EXCERPTED TEXT
I found the background for pictures in the backyard. Problematic were light spots in the background and the sunlight coming through the leaves. Problems that could not be fixed with flash, but the best compromise. The front yard was too complicated for the young children & older people.
I found the time and the help to move the bench in position for the sitting. I tested the exposure & used 2 flashes (camera right) for faster recyling, at ~¼ power, 35mm spread. D200 on Aperture Priority (didn’t have time for Manual, as I was arranging the group) f7.1 @ 1/60 ISO 200.
The flashes were in the sun, and after a while they started to fire randomly, as they must have overheated. I should use more care on flash placement, or have a Plan B for covering the flashes' backsides with a white cloth.

PROVIDED MATERIAL
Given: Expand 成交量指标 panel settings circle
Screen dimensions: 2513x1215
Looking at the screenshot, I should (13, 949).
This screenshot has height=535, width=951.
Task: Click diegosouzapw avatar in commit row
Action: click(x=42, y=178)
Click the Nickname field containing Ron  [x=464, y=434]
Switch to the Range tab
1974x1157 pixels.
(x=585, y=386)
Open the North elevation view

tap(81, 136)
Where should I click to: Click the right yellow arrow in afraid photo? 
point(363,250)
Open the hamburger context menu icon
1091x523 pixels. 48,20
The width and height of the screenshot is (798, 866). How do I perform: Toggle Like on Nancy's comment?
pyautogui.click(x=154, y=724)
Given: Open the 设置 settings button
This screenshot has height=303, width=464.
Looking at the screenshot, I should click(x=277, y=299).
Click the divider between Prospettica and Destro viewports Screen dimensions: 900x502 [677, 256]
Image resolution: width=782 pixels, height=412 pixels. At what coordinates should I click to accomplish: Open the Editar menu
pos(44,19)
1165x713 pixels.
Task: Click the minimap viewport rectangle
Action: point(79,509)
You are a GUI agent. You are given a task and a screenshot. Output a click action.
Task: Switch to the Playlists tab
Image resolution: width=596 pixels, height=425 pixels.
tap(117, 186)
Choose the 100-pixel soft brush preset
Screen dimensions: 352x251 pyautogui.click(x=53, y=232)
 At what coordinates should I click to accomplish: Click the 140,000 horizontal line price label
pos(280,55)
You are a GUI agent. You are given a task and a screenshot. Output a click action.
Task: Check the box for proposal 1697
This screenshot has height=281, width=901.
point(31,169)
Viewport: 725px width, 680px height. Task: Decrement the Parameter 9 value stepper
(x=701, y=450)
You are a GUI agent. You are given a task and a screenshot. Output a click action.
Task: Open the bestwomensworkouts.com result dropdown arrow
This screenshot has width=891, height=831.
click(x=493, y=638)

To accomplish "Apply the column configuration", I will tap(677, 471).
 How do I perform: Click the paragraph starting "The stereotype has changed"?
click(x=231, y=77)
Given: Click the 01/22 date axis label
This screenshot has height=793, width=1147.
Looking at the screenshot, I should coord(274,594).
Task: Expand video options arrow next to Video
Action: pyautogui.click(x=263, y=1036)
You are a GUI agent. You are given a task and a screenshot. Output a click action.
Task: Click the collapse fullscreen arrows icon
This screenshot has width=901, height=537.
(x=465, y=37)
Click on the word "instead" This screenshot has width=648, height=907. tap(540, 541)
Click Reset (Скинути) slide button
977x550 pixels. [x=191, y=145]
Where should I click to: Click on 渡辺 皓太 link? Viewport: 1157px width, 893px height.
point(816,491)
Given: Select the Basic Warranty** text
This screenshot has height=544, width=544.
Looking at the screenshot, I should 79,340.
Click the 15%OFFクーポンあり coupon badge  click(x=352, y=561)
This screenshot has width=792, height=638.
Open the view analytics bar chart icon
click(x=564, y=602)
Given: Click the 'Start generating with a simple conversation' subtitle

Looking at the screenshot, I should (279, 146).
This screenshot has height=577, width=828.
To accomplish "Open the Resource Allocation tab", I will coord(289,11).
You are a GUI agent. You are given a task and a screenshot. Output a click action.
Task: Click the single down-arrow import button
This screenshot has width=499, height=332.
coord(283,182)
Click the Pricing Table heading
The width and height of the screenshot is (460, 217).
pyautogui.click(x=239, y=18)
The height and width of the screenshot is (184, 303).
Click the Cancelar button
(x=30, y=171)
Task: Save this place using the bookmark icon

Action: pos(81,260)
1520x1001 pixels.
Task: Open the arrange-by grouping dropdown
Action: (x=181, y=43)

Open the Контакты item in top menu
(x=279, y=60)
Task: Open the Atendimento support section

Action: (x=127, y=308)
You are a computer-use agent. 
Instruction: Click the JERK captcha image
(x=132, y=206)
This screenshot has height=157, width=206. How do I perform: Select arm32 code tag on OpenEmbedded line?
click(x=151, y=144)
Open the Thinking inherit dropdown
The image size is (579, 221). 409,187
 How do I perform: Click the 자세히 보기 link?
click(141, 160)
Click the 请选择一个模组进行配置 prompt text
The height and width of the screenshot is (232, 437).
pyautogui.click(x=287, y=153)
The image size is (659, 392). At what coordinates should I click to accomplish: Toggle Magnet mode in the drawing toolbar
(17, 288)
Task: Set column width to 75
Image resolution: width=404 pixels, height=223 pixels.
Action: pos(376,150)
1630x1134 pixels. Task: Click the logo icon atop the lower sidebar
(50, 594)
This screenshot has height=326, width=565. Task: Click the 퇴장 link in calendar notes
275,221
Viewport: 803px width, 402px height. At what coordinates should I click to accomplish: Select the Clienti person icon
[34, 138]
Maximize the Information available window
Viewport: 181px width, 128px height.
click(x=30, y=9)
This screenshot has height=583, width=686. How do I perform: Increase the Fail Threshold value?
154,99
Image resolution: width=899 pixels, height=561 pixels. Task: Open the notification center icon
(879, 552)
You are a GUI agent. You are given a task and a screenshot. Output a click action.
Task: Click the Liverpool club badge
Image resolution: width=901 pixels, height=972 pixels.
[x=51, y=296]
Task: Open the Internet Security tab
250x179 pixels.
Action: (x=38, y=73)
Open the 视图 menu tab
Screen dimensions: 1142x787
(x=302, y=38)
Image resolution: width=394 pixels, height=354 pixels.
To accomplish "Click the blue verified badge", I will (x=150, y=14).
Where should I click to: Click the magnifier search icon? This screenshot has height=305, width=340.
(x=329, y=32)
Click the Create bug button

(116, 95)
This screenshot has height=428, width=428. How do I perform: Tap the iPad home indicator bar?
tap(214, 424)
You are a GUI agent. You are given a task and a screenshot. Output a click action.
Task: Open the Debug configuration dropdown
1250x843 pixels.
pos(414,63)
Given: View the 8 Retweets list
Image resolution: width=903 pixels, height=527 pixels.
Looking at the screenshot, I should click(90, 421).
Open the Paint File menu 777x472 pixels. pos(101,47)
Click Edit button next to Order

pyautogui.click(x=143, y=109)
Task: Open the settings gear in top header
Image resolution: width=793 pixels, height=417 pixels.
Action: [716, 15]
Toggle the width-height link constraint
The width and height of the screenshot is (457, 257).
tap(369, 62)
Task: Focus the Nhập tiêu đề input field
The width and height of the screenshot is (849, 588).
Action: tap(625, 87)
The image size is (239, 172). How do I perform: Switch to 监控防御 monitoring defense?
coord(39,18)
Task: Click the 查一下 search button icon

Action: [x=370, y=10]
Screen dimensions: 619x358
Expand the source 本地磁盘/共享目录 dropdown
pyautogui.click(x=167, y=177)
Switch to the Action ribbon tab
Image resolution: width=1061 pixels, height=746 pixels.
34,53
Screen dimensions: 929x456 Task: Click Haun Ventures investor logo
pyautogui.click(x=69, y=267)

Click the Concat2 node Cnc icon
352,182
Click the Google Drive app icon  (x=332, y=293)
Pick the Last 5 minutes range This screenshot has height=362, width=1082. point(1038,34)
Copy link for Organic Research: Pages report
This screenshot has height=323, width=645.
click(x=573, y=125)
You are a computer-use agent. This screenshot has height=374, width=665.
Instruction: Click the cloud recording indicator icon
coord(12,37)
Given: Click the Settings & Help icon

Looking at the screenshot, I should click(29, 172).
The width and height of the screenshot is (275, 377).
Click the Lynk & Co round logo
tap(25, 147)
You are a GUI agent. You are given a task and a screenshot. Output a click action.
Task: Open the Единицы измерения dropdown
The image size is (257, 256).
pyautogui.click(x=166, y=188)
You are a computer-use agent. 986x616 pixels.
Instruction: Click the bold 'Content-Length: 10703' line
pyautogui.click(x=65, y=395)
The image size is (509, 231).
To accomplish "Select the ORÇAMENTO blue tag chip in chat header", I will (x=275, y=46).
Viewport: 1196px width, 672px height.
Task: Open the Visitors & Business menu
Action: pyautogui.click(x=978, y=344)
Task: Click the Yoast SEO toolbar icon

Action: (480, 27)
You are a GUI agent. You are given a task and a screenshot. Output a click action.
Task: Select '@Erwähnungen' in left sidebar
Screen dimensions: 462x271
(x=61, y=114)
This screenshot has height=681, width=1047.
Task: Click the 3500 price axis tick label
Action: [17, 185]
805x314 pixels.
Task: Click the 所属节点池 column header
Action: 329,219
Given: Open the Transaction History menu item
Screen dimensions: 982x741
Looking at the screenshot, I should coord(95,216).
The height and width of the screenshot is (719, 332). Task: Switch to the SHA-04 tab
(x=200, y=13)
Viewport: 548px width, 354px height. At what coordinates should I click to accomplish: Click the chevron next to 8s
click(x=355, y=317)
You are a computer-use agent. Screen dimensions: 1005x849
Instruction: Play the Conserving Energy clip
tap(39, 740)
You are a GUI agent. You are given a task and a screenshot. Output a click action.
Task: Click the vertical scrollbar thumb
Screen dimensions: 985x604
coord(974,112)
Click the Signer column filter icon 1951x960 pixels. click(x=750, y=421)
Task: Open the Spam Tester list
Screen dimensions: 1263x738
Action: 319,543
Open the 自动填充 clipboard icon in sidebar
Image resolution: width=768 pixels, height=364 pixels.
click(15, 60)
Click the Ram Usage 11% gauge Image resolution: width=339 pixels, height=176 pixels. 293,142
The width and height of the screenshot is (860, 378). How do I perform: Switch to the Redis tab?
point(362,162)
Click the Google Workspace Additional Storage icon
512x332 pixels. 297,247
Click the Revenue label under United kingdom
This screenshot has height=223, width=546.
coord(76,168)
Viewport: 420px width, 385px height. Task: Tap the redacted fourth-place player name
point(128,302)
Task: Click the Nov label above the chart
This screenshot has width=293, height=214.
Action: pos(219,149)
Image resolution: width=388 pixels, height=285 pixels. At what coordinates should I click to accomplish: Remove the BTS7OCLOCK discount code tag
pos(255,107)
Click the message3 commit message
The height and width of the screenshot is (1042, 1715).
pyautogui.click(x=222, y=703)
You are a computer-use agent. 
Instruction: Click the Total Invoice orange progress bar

ACTIONS TO TAKE
a: According to the notes on the outdoor group photo shoot, why was the front yard not used?
b: Reproduce the stretch of the group photo shoot notes from "I found the time" through "1/60 ISO 200.".
c: Carry on with the notes on the outdoor group photo shoot, picking up after their final sentence.

RESULTS IN ORDER
a: It was too complicated for the young children and older people.

b:
I found the time and the help to move the bench in position for the sitting. I tested the exposure & used 2 flashes (camera right) for faster recyling, at ~¼ power, 35mm spread. D200 on Aperture Priority (didn’t have time for Manual, as I was arranging the group) f7.1 @ 1/60 ISO 200.

c:
If I had to do it over again, I would use a huge background cloth to cover the sun-speckled background. That would have reduce post-processing work. Or move to to camera left (but the owner didn’t like that background, so that might not be a good area). I would also aim the second flash to the back row, which is darker than the front row.
The 4-generation B/W portrait below is my favorite:
Friday, December 17, 2010
Going to Work - June 2010
He didn’t want to have the picture taken, even though I asked him in advance. After all, he was rushing to work. I should be more cognizant about not forcing a picture.
After Tacoma Graduation Ceremony - May 2010
Celebrations after the formal graduation ceremonies would always be chaotic. I knew 2 things going down onto the field for the celebration afterwards.
1. The sky was mostly partly cloudy and
2. Pictures would have to be taken quickly, one after the other.
No time for Manual settings. So Aperture Priority, CLS and TTL would just be fine. I used my standard formula D200 CLS settings at about -.3 and the SB800 at +.66. Exposures turned out mostly perfectly, with a tweak of +.25 in LR3. The duckbills/head garlands were a problem, but the light on the track reflected up nicely to partly offset the shadow.
This is when my formula A/CLS/TTL works, making sure the background, especially the Memorial Fieldhouse was exposed nicely (1 stop less than foreground).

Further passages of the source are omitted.